::: Supplied records
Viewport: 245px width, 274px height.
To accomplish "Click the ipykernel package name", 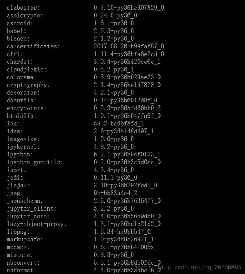I will pos(23,147).
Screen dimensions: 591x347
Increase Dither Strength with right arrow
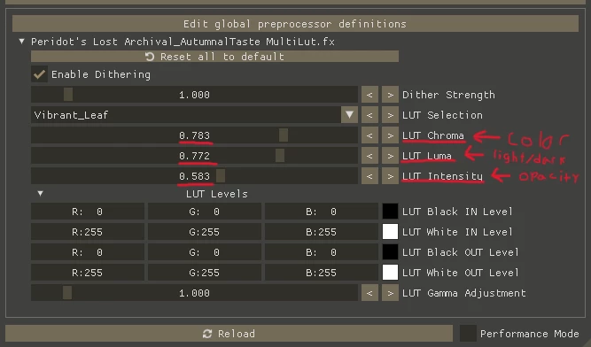390,95
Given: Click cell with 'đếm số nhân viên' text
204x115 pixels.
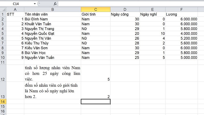Looking at the screenshot, I should tap(53, 91).
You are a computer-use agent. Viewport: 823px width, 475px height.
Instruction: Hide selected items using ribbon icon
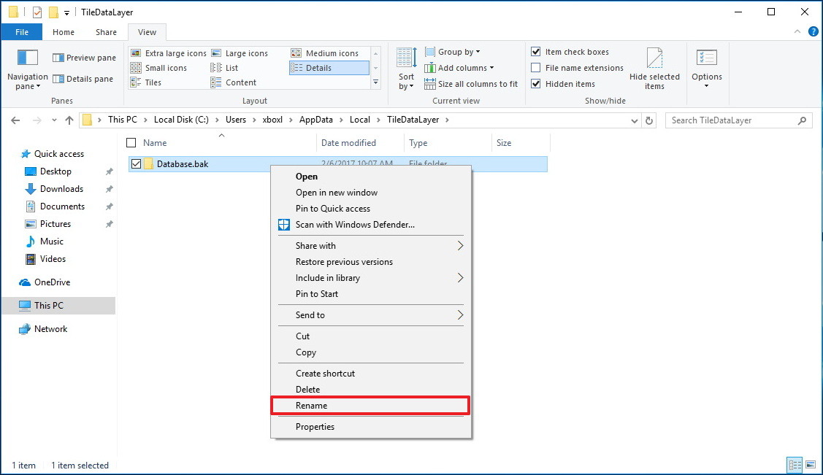[654, 68]
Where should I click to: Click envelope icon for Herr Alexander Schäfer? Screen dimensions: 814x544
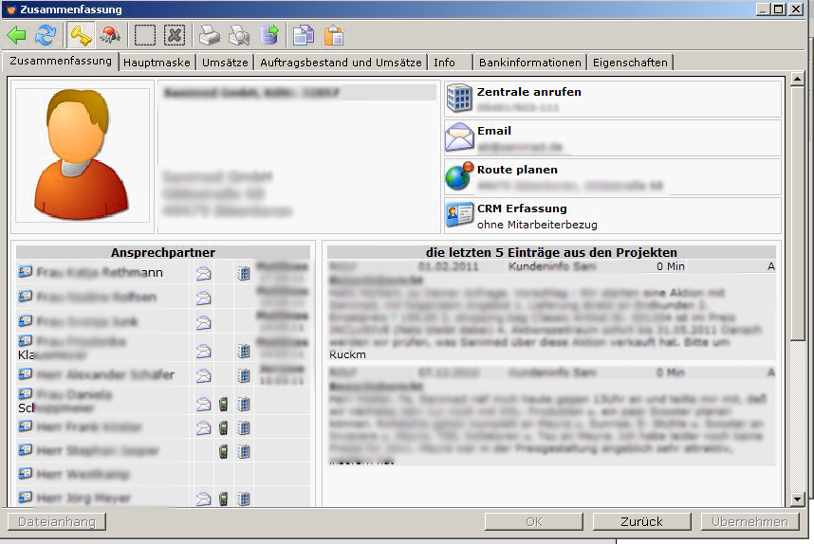click(x=204, y=375)
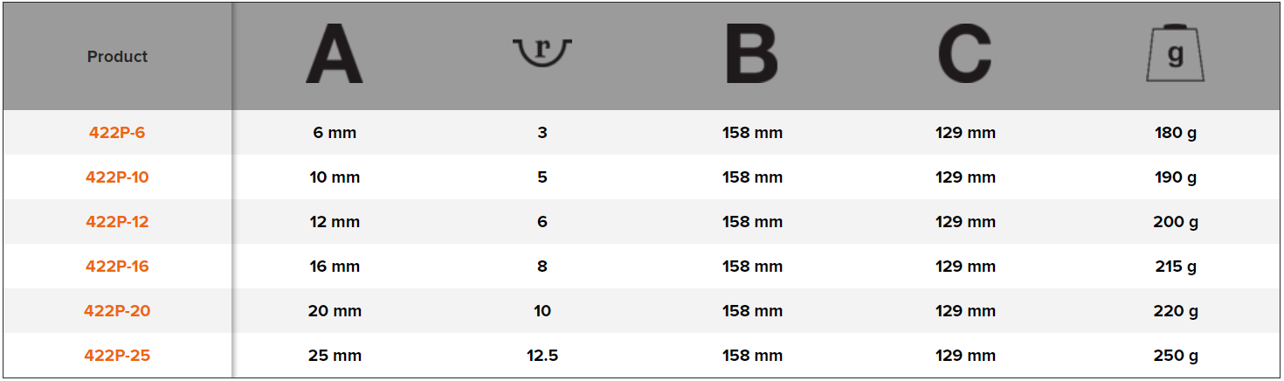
::::::
▸ Instructions for the task
Wherever a line of the data holds "height", copy that line.

▸ Answer below
Viewport: 245px width, 274px height.
You are a computer-use agent. Viewport: 823px width, 475px height.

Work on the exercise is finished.